We live in such a fast-paced world and have so much on our plates that the only way we’ll keep a behavior up (especially if it takes any significant time to do) is if NOT doing it has sufficiently negative consequences and/or we find the benefits from our desired behavior deeply compelling.
I’ve been struggling, myself, to practice meditation regularly, since our son was born (almost 3 years ago). It’s felt important for me to do because I know about the benefits and remember feeling good about doing it in the past. But, that hasn’t been sufficient to GET ME to do it!
I don’t know if I read something from Pema Chodron (one of my heroes) or had an insight, but I felt a really deep knowing that daily meditation would truly impact my growing-crazier-by-day life in real ways that I would notice and benefit from.
I decided to experiment with a daily mid-day break of 5-10 minutes, or so, to stretch and meditate.
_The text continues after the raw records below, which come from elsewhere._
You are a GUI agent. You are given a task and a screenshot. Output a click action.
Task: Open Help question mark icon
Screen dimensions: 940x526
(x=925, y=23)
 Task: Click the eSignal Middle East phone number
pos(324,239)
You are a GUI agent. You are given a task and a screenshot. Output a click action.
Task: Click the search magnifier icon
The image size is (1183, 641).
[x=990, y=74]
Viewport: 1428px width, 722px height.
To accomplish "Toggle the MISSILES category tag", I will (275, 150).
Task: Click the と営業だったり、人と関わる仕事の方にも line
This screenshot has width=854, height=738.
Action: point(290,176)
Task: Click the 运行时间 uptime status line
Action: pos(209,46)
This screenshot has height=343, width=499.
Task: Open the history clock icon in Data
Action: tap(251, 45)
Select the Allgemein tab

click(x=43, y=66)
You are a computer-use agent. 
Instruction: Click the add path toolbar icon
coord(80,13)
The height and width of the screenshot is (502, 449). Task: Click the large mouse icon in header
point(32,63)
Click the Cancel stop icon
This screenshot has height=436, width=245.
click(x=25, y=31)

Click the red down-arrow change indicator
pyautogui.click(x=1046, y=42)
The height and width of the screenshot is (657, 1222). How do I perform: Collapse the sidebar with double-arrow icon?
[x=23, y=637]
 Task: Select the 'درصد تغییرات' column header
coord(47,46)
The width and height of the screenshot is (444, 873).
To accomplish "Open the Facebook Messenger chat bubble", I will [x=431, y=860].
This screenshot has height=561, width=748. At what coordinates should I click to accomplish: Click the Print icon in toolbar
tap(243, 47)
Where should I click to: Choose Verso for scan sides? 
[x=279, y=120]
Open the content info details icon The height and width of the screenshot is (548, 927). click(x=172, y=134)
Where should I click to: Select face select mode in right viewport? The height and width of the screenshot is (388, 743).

Yes, at first pulling myself away from the computer and work was challenging. But, the duration is so short (and I often do it when I eat lunch) that “not having time” isn’t a barrier that is getting in my way.
So far, maybe 4-6 weeks into it, it’s going well! I haven’t done it every day but do it most. I both appreciate the act of self-care I’m doing as well as find that this meditation, even only five minutes, is helping to center me.
While “more might be better”, I’m not letting that mentality undermine my goal. My, albeit brief, daily meditation has become compelling enough to keep it up despite the craziness that life brings.
Is there anything that you’d like to try that could BENEFIT YOUR DAILY LIFE AND BECOME DEEPLY COMPELLING TO YOU?
Would you be interested in trying it for, say, even two minutes a day, just to see how you feel?
Thanks Michele. Love the post. How could it be that we can’t / won’t find 5 minutes daily to practice self-love? I also know the benefits of meditation, and want to do it, but haven’t found the discipline? habit? patience? to do it daily.
Excelente aporte Michele… Thanks From Peru!
Raul, It’s helpful to know that these issues transcend geography and culture.